6 juin 2026

JOURNAL IMPACT EUROPEAN

Journal indépendant

L’Objet du délit : deux féminismes face à face dans les coulisses d’un théâtre

Oussama Kheddam, Maxime Pambet, Vincenzo Amato, Lucie Gallo, Loic Legendre, Daniel Auteuil, Agnes Jaoui, Tiphaine Daviot et Claire Chust avant le photocall du film "L’OBJET DU DÉLIT" - Hors Compétition - Cannes, France. ©Pierre ROIGT / IMPACT EUROPEAN

Entre satire sociale et chronique théâtrale, Agnès Jaoui met en scène les tensions du débat #MeToo dans une troupe d’opéra en crise.

Agnès Jaoui signe avec L’Objet du délit un film courageux, parce qu’il avance là où le débat public se crispe.

Le mouvement #MeToo a bouleversé le monde culturel, mais le cinéma français l’a souvent traité avec prudence.

Jaoui choisit au contraire de le placer au centre d’une comédie chorale, presque théâtrale par nature.

Une troupe répète Les Noces de Figaro, œuvre déjà traversée par les rapports de pouvoir et le désir.

Lorsqu’une accusation d’agression sexuelle éclate, la répétition devient une crise collective.

Tout le monde doit parler, choisir, juger, se taire ou se protéger.

Le film trouve sa force dans cette tension entre l’art et la réalité sociale.

Sur scène, les personnages jouent Mozart et Beaumarchais ; hors scène, ils affrontent le présent.

Agnès Jaoui ne cherche pas à imposer une vérité unique, ce qui rend le film parfois dérangeant.

Elle montre que le féminisme contemporain n’est pas un bloc homogène, mais un champ de fractures.

D’un côté, une génération réclame une réponse immédiate face aux violences sexuelles.

De l’autre, certains personnages demandent du temps, des preuves, une procédure, parfois avec maladresse.

Le film ne met pas ces positions sur le même plan moral, mais il ose les faire dialoguer.

C’est là sa grande qualité, mais aussi ce qui provoquera sans doute le débat.

Jaoui endosse elle-même un rôle difficile, celui d’une femme qui résiste au réflexe de condamnation immédiate.

Ce personnage aurait pu devenir antipathique ou réactionnaire, mais l’écriture lui donne une vraie complexité.

La réalisatrice retrouve ici son art de la conversation piquante, du désaccord vivant et du malaise drôle.

Les acteurs forment un ensemble très solide, avec Daniel Auteuil, Eye Haïdara, Claire Chust et Oussama Kheddam.

Chacun incarne une manière différente de réagir à la crise, entre prudence, colère, peur ou opportunisme.

Le film souffre parfois d’un excès de dialogues explicatifs, comme si Jaoui voulait trop bien poser le débat.
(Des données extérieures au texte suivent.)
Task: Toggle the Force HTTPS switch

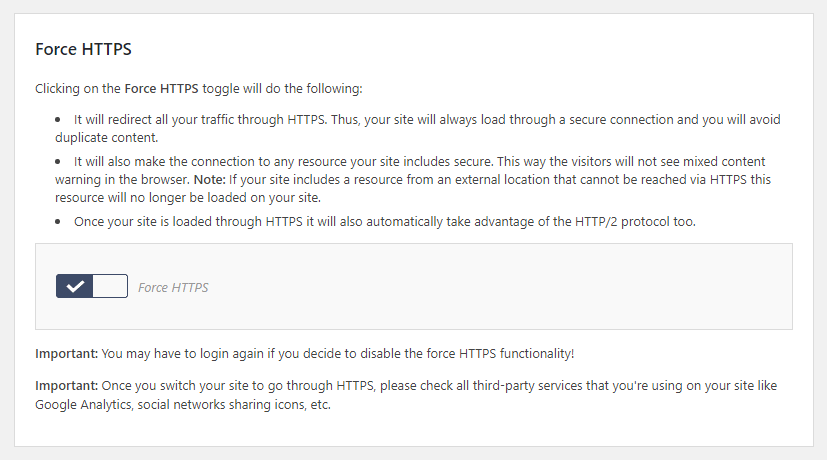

Mais sa vitalité comique compense largement ces lourdeurs ponctuelles.

L’Objet du délit réussit surtout parce qu’il ne transforme jamais #MeToo en slogan.

Il en fait une matière humaine, contradictoire, parfois douloureuse, souvent absurde.

Une comédie sociale imparfaite, mais nécessaire, qui rappelle que le théâtre reste un lieu idéal pour regarder la société se déchirer.